**What you should do**:
Exclude the pictures and transcribe the rest of the data below exactly.

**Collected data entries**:

::::::

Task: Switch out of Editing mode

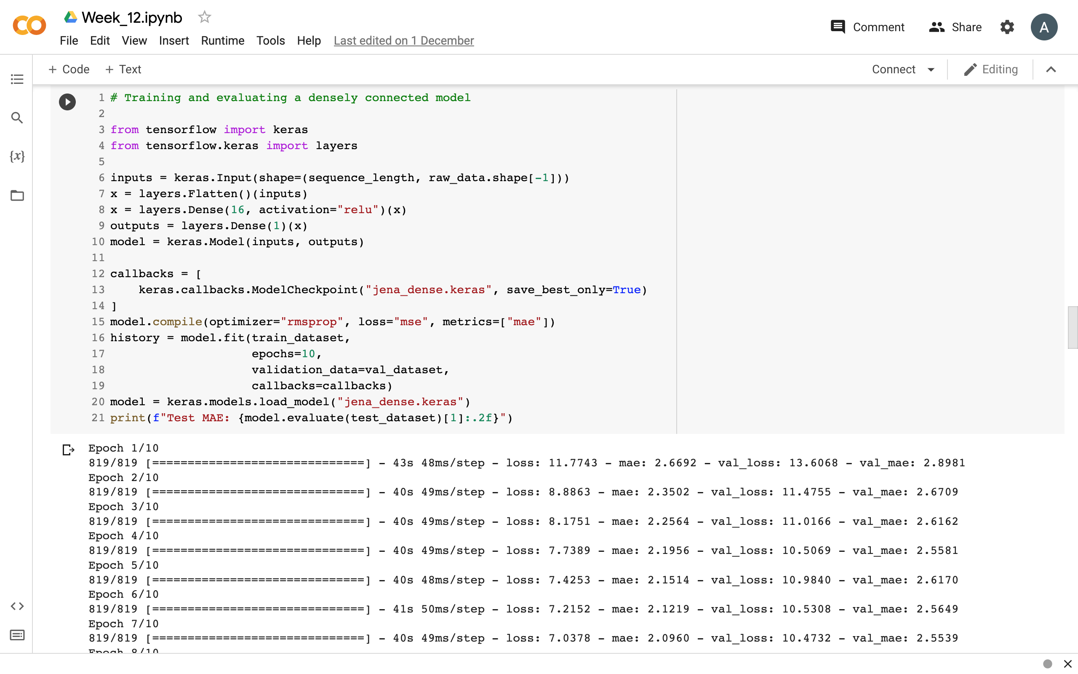Action: tap(991, 69)
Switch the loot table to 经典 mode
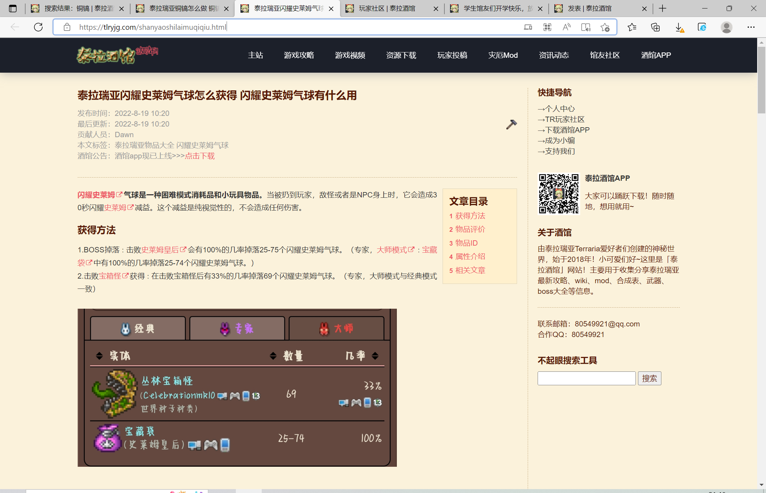This screenshot has width=766, height=493. click(138, 329)
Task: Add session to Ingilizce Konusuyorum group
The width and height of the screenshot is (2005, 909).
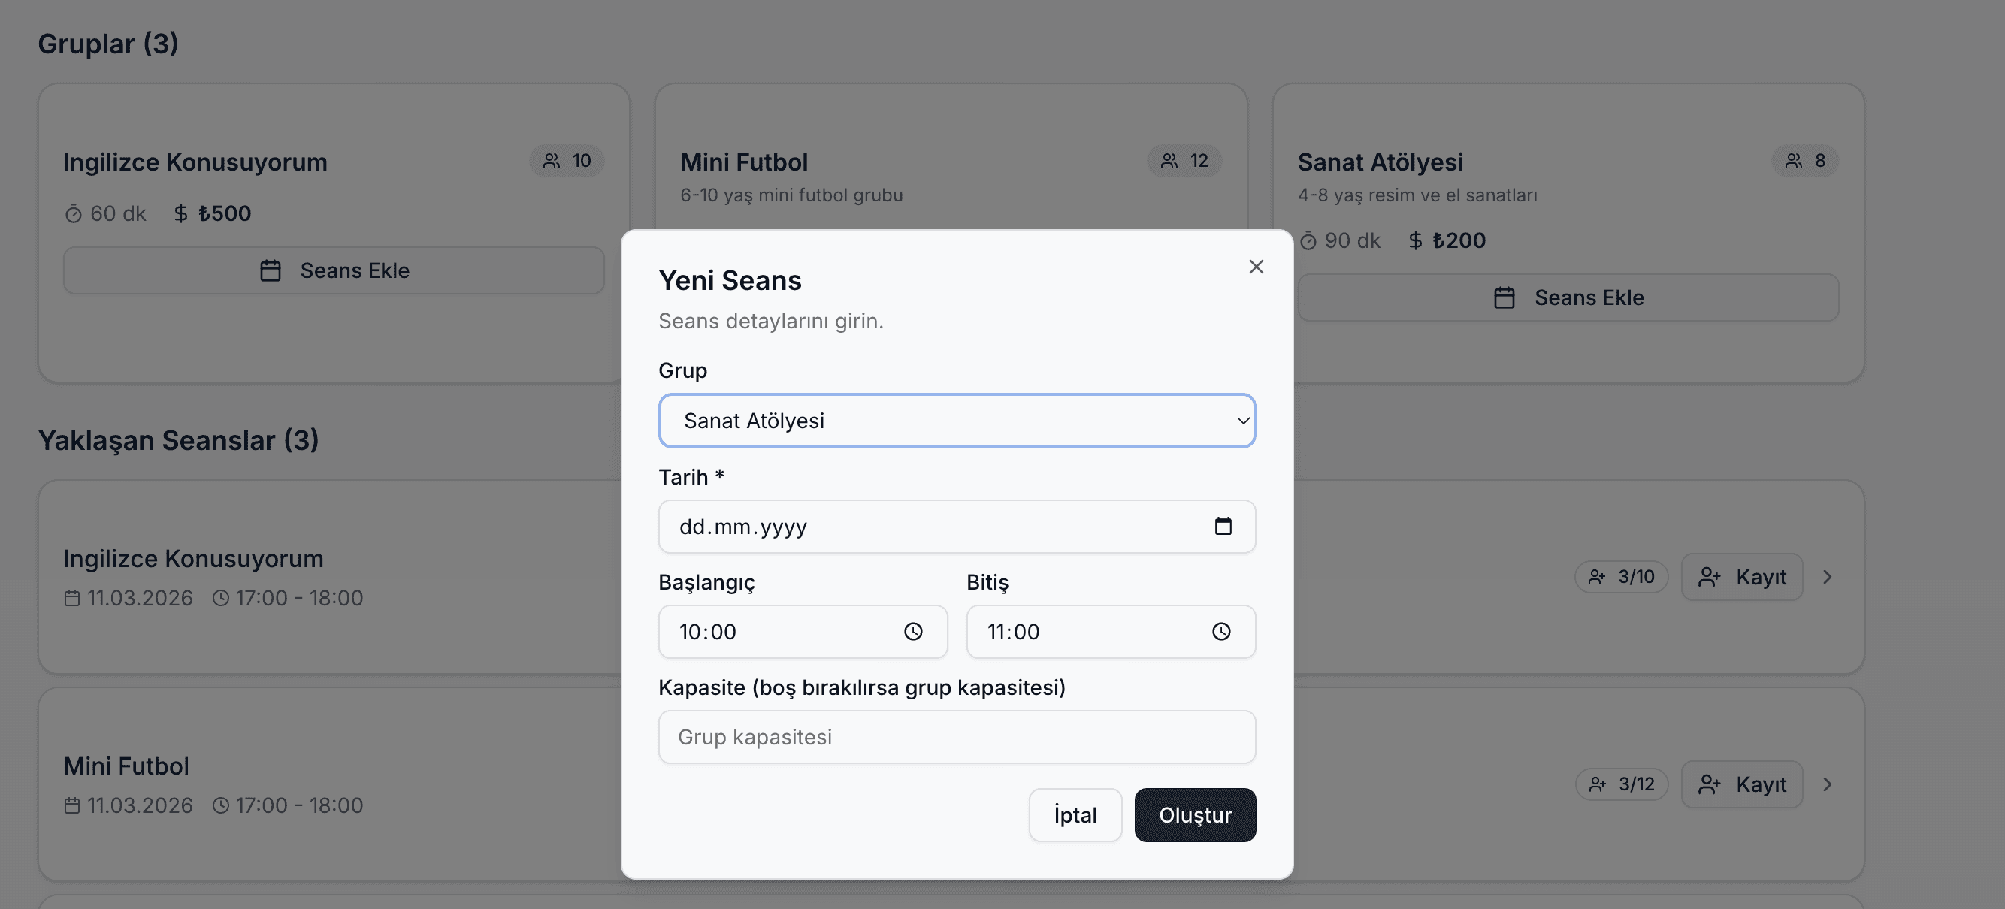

::::::

**Your response**:
Task: Switch out of Editing mode

Action: tap(991, 69)
Switch the loot table to 经典 mode
This screenshot has width=766, height=493. click(138, 329)
Task: Add session to Ingilizce Konusuyorum group
The width and height of the screenshot is (2005, 909).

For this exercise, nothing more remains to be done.